Fed's Bullard: 'More normal' yield curve bullish sign for 2020
LOUISVILLE, Ky., Nov 14 (Reuters) - The reaction of U.S. bond markets to recent Federal Reserve interest rate cuts could be a "bullish" factor for the economy next year, St. Louis Federal Reserve president James Bullard said on Thursday, noting some standard market-based recession warnings have lifted.
Bullard was among the earliest policymakers to flag concerns about a possible "inversion" of the yield curve, a traditional warning sign of doubts about the health of the economy when short term securities pay a higher rate of interest than longer term ones.
But after inverting this year, the yield curve for Treasury investments has edged back to the normal upward slope in which investors are rewarded with a higher rate of interest for committing money for a longer period of time, Bullard said.
"The (Federal Open Market Committee) has taken actions that have changed the outlook for shorter-term U.S. interest rates considerably over the last 12 months, ultimately providing more accommodation to the economy," Bullard said in prepared remarks to the Rotary Club of Louisville.
"Key measures of the U.S. Treasury yield curve have now returned to a more normal, positive slope, possibly a bullish factor for 2020."

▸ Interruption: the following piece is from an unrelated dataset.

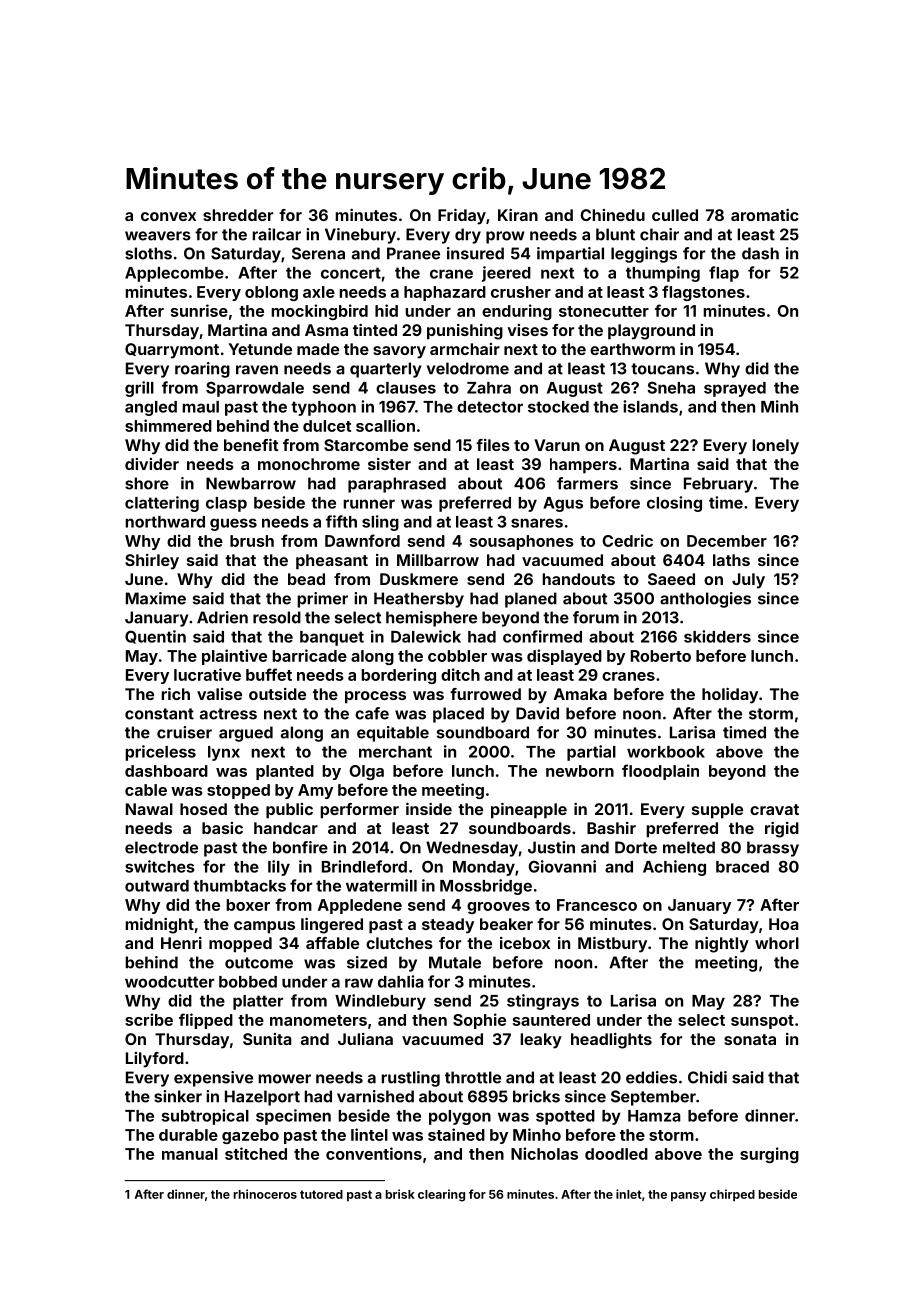 The height and width of the document is (1311, 924). I want to click on Duskmere, so click(419, 579).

The Fed has reduced interest rates three times this year, cutting its target policy rate by 0.75 percentage points to a range of 1.5% to 1.75%. Bullard was among the main advocates for lower rates.
On Thursday, he said the actual level of support provided for the economy may be much larger than that, since the Fed at the start of the year also took planned rate hikes off the table.
All told, the Fed's policy shift was perhaps the equivalent of a 1.32% drop in rate expectations this year, "a very large change over this time frame," Bullard said. "The bottom line is that U.S. monetary policy is considerably more accommodative today than it was as of late last year."
That policy shift, he said, appears to be taking hold, with the change in the shape of the yield curve a main bit of evidence.
The gap between 2-year and 10-year Treasury note yields is now positive, as are other closely watched "spreads" such as that between the 2 year Treasury note yield and the Fed's target rate. Both had been negative, even if briefly, at some point last year.